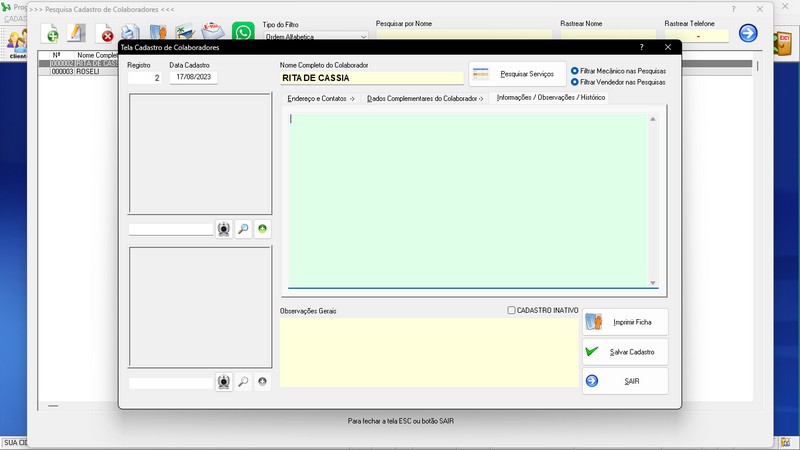The image size is (800, 450).
Task: Click the Imprimir Ficha button
Action: [x=625, y=322]
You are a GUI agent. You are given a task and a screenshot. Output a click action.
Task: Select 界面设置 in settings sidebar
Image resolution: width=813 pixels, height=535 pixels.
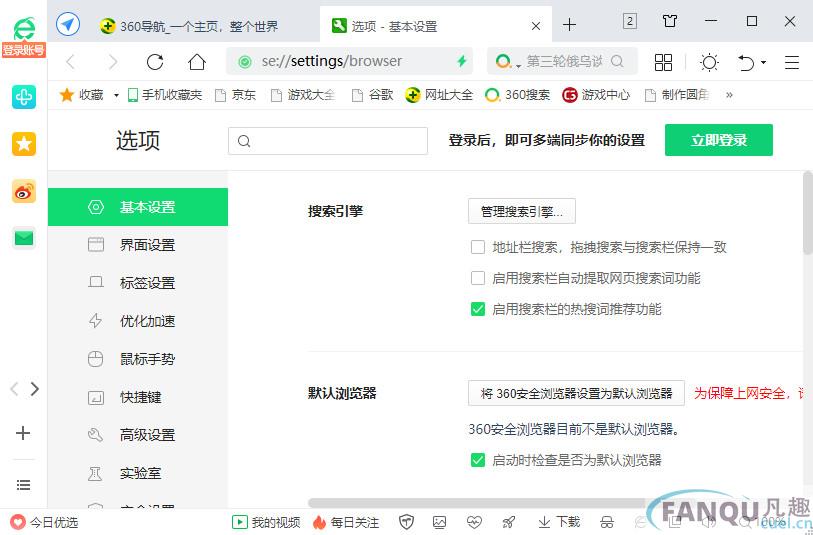click(147, 245)
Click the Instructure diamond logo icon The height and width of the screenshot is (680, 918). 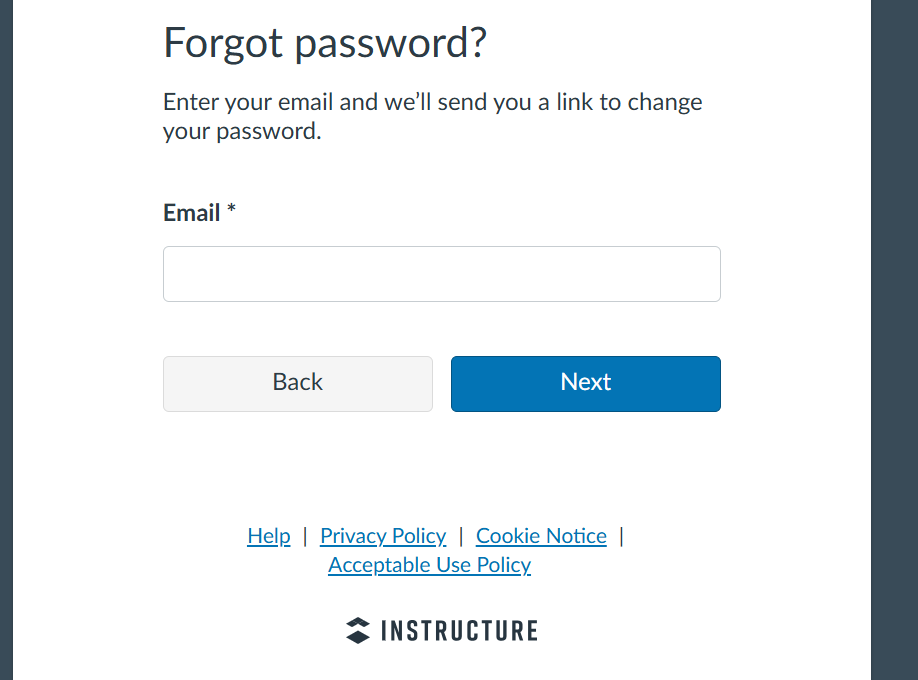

────────────────

▸ Exercise details
Transcribe exactly, and only, the lines from the line with "Image resolution: width=813" through the last line of the records, inclusive; the pictures do not belong in the copy.

▸ Exercise solution
Image resolution: width=813 pixels, height=535 pixels.
click(147, 245)
Click the Instructure diamond logo icon The height and width of the screenshot is (680, 918). 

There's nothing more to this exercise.